United States v. Richard Allen Wakefield

989 F.2d 501

NOTICE: Sixth Circuit Rule 24(c) states that citation of unpublished dispositions is disfavored except for establishing res judicata, estoppel, or the law of the case and requires service of copies of cited unpublished dispositions of the Sixth Circuit.
UNITED STATES of America, Plaintiff-Appellee,
v.
Richard Allen WAKEFIELD, Defendant-Appellant.

No. 92-1987.

United States Court of Appeals, Sixth Circuit.

March 11, 1993.

1

Before BOGGS and BATCHELDER, Circuit Judges, and MANOS, Senior District Judge.*

ORDER

2

This case has been referred to a panel of the court pursuant to Rule 9(a), Rules of the Sixth Circuit. Upon examination, this panel unanimously agrees that oral argument is not needed. Fed.R.App.P. 34(a).

3

In 1990, Richard Allen Wakefield was convicted after a jury trial of four counts related to the possession and distribution of heroin in violation of 21 U.S.C. §§ 841(a)(1) and 846. The district court sentenced Wakefield to a term of life imprisonment and a panel of this court affirmed his conviction and sentence in all respects. United States v. Wakefield, No. 90-2292 (6th Cir. Aug. 27, 1991). Wakefield subsequently filed a motion for a new trial under Fed.R.Crim.P. 33 on the basis of newly discovered evidence. The district court denied the motion after the government's response and this appeal followed. The parties have briefed the issues; Wakefield is proceeding without benefit of counsel.

4

A district court's decision to deny a motion for new trial will not be reversed absent a clear abuse of discretion. United States v. Seago, 930 F.2d 482, 488 (6th Cir.1991). An abuse of discretion exists when a reviewing court is firmly convinced that the district court committed a clear error of judgment. In re Bendectin Litigation, 857 F.2d 290, 307 (6th Cir.1988), cert. denied, 488 U.S. 1006 (1989). Upon consideration, we conclude that the district court did not abuse its discretion in denying the motion for new trial.

----

_Problems and tasks_
1 - In the Wakefield order, what sentence did the district court impose after the 1990 conviction?
2 - Explain why the panel in the Wakefield order finds no grounds to reverse the district court's denial of the motion for a new trial.

_Excerpted data_
----

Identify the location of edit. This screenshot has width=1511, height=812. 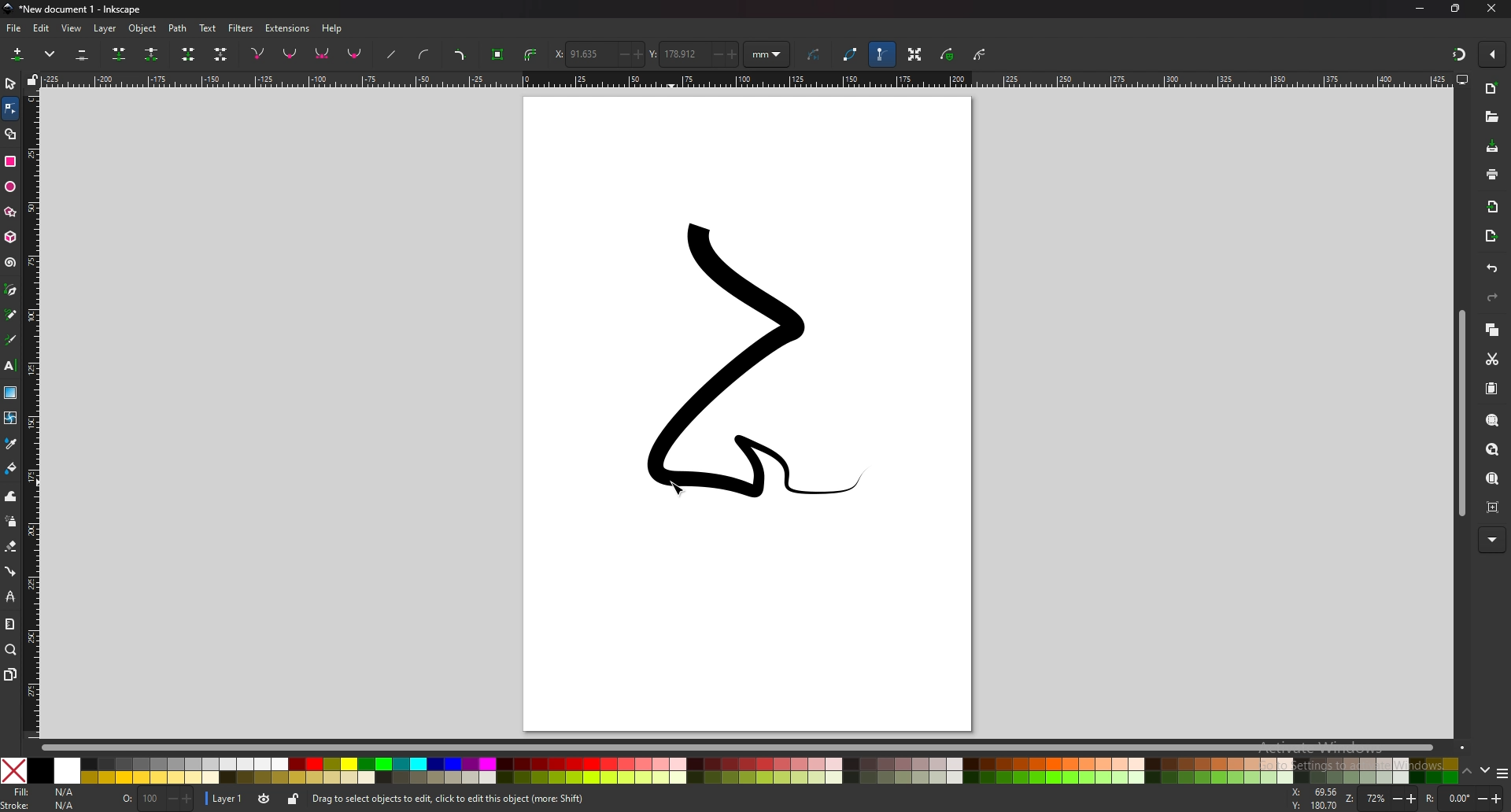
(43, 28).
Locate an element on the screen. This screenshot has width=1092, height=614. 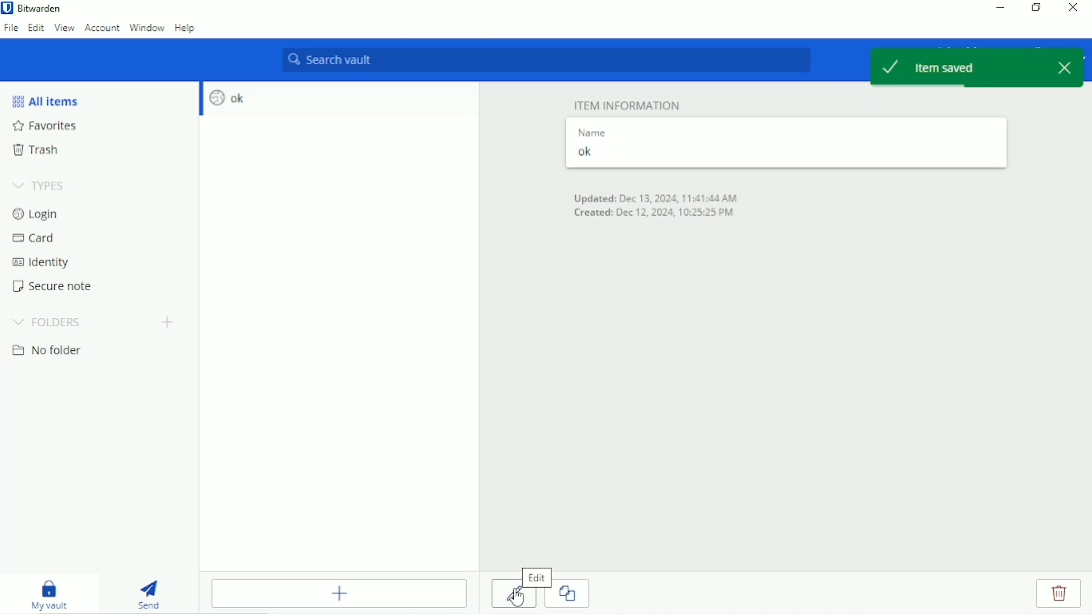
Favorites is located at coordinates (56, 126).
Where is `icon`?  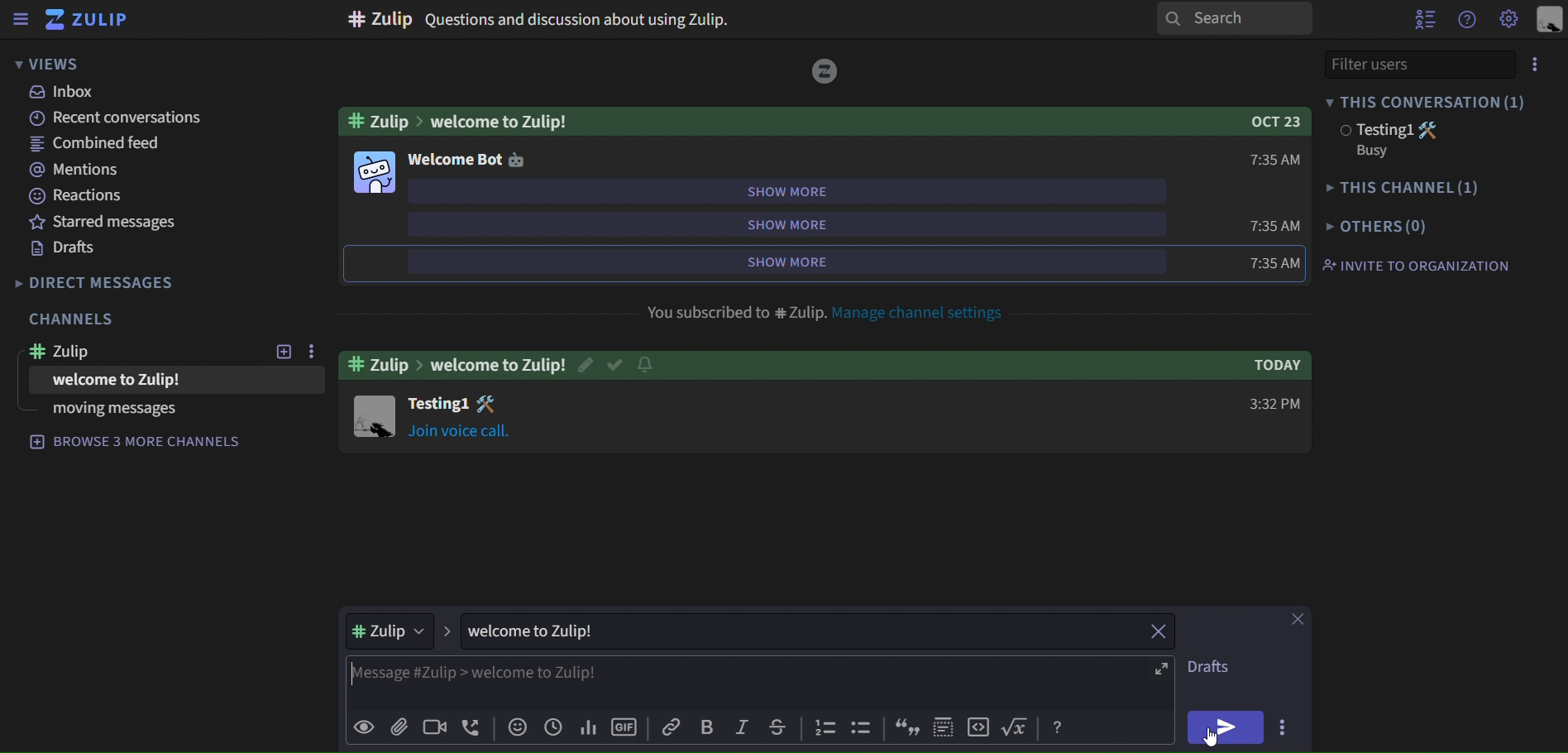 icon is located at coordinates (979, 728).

----

_Answers_
1 - Life imprisonment.

2 - A denial of a motion for a new trial is reversed only for a clear abuse of discretion, which exists when the reviewing court is firmly convinced that the district court made a clear error of judgment. After consideration, the panel concluded that the district court did not abuse its discretion.